What you will do: Only an exact repetition of the entries will do.

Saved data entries

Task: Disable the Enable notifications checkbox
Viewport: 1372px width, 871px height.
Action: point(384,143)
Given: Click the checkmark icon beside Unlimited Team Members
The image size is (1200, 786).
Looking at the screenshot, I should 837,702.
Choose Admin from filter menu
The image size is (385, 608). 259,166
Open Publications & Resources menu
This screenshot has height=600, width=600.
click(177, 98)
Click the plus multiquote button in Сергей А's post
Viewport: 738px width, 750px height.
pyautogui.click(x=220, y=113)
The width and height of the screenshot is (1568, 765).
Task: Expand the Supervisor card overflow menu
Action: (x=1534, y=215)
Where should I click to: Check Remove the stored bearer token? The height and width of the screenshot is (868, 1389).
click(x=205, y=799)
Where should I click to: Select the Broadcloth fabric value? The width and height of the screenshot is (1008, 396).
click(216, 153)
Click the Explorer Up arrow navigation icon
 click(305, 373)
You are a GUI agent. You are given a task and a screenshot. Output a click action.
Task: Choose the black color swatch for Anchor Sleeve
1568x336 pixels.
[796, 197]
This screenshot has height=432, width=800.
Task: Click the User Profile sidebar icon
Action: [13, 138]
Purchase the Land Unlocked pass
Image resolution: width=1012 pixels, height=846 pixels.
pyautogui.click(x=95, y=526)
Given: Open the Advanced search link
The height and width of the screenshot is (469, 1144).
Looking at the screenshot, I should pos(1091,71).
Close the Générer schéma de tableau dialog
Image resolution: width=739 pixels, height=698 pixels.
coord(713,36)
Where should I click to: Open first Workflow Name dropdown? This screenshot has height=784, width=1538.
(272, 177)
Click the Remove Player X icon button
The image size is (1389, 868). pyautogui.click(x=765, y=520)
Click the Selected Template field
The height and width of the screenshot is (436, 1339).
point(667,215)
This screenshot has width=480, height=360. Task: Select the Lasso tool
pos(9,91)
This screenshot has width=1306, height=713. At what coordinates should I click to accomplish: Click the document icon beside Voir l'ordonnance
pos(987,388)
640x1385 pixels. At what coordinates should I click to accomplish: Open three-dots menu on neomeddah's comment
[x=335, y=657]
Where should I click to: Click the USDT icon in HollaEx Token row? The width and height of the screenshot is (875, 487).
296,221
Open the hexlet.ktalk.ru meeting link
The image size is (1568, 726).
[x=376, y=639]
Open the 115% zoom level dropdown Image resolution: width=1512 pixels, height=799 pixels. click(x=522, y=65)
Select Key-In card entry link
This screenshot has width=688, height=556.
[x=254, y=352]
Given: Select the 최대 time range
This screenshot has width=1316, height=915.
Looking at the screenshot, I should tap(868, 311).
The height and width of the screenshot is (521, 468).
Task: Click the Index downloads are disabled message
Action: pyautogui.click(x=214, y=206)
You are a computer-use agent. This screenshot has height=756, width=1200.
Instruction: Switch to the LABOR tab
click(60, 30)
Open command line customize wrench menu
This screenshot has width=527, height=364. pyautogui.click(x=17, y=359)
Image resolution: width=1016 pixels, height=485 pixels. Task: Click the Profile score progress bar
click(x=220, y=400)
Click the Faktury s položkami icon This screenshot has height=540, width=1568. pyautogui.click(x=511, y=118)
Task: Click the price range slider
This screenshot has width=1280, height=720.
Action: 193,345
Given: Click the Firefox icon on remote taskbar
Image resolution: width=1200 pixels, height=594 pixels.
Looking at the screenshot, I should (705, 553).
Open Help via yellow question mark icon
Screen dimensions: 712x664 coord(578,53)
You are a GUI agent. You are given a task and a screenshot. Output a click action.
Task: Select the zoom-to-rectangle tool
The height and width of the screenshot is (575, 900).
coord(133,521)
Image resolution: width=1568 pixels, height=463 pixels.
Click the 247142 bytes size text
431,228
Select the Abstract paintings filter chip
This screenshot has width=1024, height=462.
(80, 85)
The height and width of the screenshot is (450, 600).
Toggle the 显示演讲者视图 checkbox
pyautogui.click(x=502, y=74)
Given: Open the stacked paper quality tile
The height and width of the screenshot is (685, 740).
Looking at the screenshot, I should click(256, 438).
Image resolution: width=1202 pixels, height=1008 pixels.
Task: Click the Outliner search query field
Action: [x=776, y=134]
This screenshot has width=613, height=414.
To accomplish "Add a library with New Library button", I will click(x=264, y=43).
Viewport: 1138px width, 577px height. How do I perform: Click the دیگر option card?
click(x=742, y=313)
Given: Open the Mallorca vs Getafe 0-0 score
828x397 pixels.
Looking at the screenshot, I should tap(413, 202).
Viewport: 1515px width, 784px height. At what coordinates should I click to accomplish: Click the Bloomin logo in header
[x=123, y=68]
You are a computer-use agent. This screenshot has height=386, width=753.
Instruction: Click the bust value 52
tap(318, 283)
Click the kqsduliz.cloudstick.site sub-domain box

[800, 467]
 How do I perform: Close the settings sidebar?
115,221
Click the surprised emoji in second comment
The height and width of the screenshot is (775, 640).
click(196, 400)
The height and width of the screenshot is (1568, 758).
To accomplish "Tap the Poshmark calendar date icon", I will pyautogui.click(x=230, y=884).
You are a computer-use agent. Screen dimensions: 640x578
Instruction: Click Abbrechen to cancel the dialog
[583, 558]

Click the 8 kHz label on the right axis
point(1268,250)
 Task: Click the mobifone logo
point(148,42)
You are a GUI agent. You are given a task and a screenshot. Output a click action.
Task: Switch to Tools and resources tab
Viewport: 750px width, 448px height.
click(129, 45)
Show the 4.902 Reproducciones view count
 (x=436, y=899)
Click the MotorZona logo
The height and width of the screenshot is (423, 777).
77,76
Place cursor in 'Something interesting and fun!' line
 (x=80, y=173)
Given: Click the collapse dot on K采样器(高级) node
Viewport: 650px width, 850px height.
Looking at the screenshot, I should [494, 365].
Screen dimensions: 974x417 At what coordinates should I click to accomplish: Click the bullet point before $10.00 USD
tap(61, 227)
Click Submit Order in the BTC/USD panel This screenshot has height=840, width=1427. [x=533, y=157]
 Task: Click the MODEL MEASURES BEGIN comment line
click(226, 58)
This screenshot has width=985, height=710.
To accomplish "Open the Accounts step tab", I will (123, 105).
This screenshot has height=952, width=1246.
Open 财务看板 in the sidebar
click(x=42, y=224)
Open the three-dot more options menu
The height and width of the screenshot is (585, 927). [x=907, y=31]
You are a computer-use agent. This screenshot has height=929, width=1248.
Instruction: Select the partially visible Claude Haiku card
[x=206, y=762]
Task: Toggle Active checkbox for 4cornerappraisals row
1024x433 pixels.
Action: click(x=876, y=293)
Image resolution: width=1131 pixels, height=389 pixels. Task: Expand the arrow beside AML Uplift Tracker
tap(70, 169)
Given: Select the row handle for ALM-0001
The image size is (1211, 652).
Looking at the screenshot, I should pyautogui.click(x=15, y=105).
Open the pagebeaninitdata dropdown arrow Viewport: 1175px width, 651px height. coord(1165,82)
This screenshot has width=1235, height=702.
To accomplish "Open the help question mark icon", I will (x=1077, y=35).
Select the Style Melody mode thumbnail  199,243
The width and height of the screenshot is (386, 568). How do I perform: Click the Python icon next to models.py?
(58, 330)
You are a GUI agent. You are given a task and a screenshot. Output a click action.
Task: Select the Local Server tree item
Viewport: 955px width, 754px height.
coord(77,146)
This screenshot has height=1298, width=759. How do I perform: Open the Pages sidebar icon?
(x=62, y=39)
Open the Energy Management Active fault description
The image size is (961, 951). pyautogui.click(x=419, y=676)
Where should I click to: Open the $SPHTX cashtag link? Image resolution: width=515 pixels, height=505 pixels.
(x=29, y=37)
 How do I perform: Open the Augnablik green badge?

Result for this task:
Task: Disable the Enable notifications checkbox
Viewport: 1372px width, 871px height.
Action: point(384,143)
Given: Click the checkmark icon beside Unlimited Team Members
The image size is (1200, 786).
Looking at the screenshot, I should 837,702.
Choose Admin from filter menu
The image size is (385, 608). 259,166
Open Publications & Resources menu
This screenshot has height=600, width=600.
click(177, 98)
Click the plus multiquote button in Сергей А's post
Viewport: 738px width, 750px height.
pyautogui.click(x=220, y=113)
The width and height of the screenshot is (1568, 765).
Task: Expand the Supervisor card overflow menu
Action: (x=1534, y=215)
Where should I click to: Check Remove the stored bearer token? The height and width of the screenshot is (868, 1389).
click(x=205, y=799)
Where should I click to: Select the Broadcloth fabric value? The width and height of the screenshot is (1008, 396).
click(216, 153)
Click the Explorer Up arrow navigation icon
 click(305, 373)
You are a GUI agent. You are given a task and a screenshot. Output a click action.
Task: Choose the black color swatch for Anchor Sleeve
1568x336 pixels.
[796, 197]
This screenshot has height=432, width=800.
Task: Click the User Profile sidebar icon
Action: [13, 138]
Purchase the Land Unlocked pass
Image resolution: width=1012 pixels, height=846 pixels.
pyautogui.click(x=95, y=526)
Given: Open the Advanced search link
The height and width of the screenshot is (469, 1144).
Looking at the screenshot, I should pos(1091,71).
Close the Générer schéma de tableau dialog
Image resolution: width=739 pixels, height=698 pixels.
coord(713,36)
Where should I click to: Open first Workflow Name dropdown? This screenshot has height=784, width=1538.
(272, 177)
Click the Remove Player X icon button
The image size is (1389, 868). pyautogui.click(x=765, y=520)
Click the Selected Template field
The height and width of the screenshot is (436, 1339).
point(667,215)
This screenshot has width=480, height=360. Task: Select the Lasso tool
pos(9,91)
This screenshot has width=1306, height=713. At what coordinates should I click to accomplish: Click the document icon beside Voir l'ordonnance
pos(987,388)
640x1385 pixels. At what coordinates should I click to accomplish: Open three-dots menu on neomeddah's comment
[x=335, y=657]
Where should I click to: Click the USDT icon in HollaEx Token row? The width and height of the screenshot is (875, 487).
296,221
Open the hexlet.ktalk.ru meeting link
The image size is (1568, 726).
[x=376, y=639]
Open the 115% zoom level dropdown Image resolution: width=1512 pixels, height=799 pixels. click(x=522, y=65)
Select Key-In card entry link
This screenshot has width=688, height=556.
[x=254, y=352]
Given: Select the 최대 time range
This screenshot has width=1316, height=915.
Looking at the screenshot, I should tap(868, 311).
The height and width of the screenshot is (521, 468).
Task: Click the Index downloads are disabled message
Action: pyautogui.click(x=214, y=206)
You are a computer-use agent. This screenshot has height=756, width=1200.
Instruction: Switch to the LABOR tab
click(60, 30)
Open command line customize wrench menu
This screenshot has width=527, height=364. pyautogui.click(x=17, y=359)
Image resolution: width=1016 pixels, height=485 pixels. Task: Click the Profile score progress bar
click(x=220, y=400)
Click the Faktury s položkami icon This screenshot has height=540, width=1568. pyautogui.click(x=511, y=118)
Task: Click the price range slider
This screenshot has width=1280, height=720.
Action: 193,345
Given: Click the Firefox icon on remote taskbar
Image resolution: width=1200 pixels, height=594 pixels.
Looking at the screenshot, I should (705, 553).
Open Help via yellow question mark icon
Screen dimensions: 712x664 coord(578,53)
You are a GUI agent. You are given a task and a screenshot. Output a click action.
Task: Select the zoom-to-rectangle tool
The height and width of the screenshot is (575, 900).
coord(133,521)
Image resolution: width=1568 pixels, height=463 pixels.
Click the 247142 bytes size text
431,228
Select the Abstract paintings filter chip
This screenshot has width=1024, height=462.
(80, 85)
The height and width of the screenshot is (450, 600).
Toggle the 显示演讲者视图 checkbox
pyautogui.click(x=502, y=74)
Given: Open the stacked paper quality tile
The height and width of the screenshot is (685, 740).
Looking at the screenshot, I should click(256, 438).
Image resolution: width=1202 pixels, height=1008 pixels.
Task: Click the Outliner search query field
Action: [x=776, y=134]
This screenshot has width=613, height=414.
To accomplish "Add a library with New Library button", I will click(x=264, y=43).
Viewport: 1138px width, 577px height. How do I perform: Click the دیگر option card?
click(x=742, y=313)
Given: Open the Mallorca vs Getafe 0-0 score
828x397 pixels.
Looking at the screenshot, I should tap(413, 202).
Viewport: 1515px width, 784px height. At what coordinates should I click to accomplish: Click the Bloomin logo in header
[x=123, y=68]
You are a computer-use agent. This screenshot has height=386, width=753.
Instruction: Click the bust value 52
tap(318, 283)
Click the kqsduliz.cloudstick.site sub-domain box

[800, 467]
 How do I perform: Close the settings sidebar?
115,221
Click the surprised emoji in second comment
The height and width of the screenshot is (775, 640).
click(196, 400)
The height and width of the screenshot is (1568, 758).
To accomplish "Tap the Poshmark calendar date icon", I will pyautogui.click(x=230, y=884).
You are a computer-use agent. Screen dimensions: 640x578
Instruction: Click Abbrechen to cancel the dialog
[583, 558]

Click the 8 kHz label on the right axis
point(1268,250)
 Task: Click the mobifone logo
point(148,42)
You are a GUI agent. You are given a task and a screenshot. Output a click action.
Task: Switch to Tools and resources tab
Viewport: 750px width, 448px height.
click(129, 45)
Show the 4.902 Reproducciones view count
 (x=436, y=899)
Click the MotorZona logo
The height and width of the screenshot is (423, 777).
77,76
Place cursor in 'Something interesting and fun!' line
 (x=80, y=173)
Given: Click the collapse dot on K采样器(高级) node
Viewport: 650px width, 850px height.
Looking at the screenshot, I should [494, 365].
Screen dimensions: 974x417 At what coordinates should I click to accomplish: Click the bullet point before $10.00 USD
tap(61, 227)
Click Submit Order in the BTC/USD panel This screenshot has height=840, width=1427. [x=533, y=157]
 Task: Click the MODEL MEASURES BEGIN comment line
click(226, 58)
This screenshot has width=985, height=710.
To accomplish "Open the Accounts step tab", I will (123, 105).
This screenshot has height=952, width=1246.
Open 财务看板 in the sidebar
click(x=42, y=224)
Open the three-dot more options menu
The height and width of the screenshot is (585, 927). [x=907, y=31]
You are a computer-use agent. This screenshot has height=929, width=1248.
Instruction: Select the partially visible Claude Haiku card
[x=206, y=762]
Task: Toggle Active checkbox for 4cornerappraisals row
1024x433 pixels.
Action: click(x=876, y=293)
Image resolution: width=1131 pixels, height=389 pixels. Task: Expand the arrow beside AML Uplift Tracker
tap(70, 169)
Given: Select the row handle for ALM-0001
The image size is (1211, 652).
Looking at the screenshot, I should pyautogui.click(x=15, y=105).
Open the pagebeaninitdata dropdown arrow Viewport: 1175px width, 651px height. coord(1165,82)
This screenshot has width=1235, height=702.
To accomplish "Open the help question mark icon", I will (x=1077, y=35).
Select the Style Melody mode thumbnail  199,243
The width and height of the screenshot is (386, 568). How do I perform: Click the Python icon next to models.py?
(58, 330)
You are a GUI agent. You are given a task and a screenshot. Output a click action.
Task: Select the Local Server tree item
Viewport: 955px width, 754px height.
coord(77,146)
This screenshot has height=1298, width=759. How do I perform: Open the Pages sidebar icon?
(x=62, y=39)
Open the Energy Management Active fault description
The image size is (961, 951). pyautogui.click(x=419, y=676)
Where should I click to: Open the $SPHTX cashtag link? Image resolution: width=515 pixels, height=505 pixels.
(x=29, y=37)
 How do I perform: Open the Augnablik green badge?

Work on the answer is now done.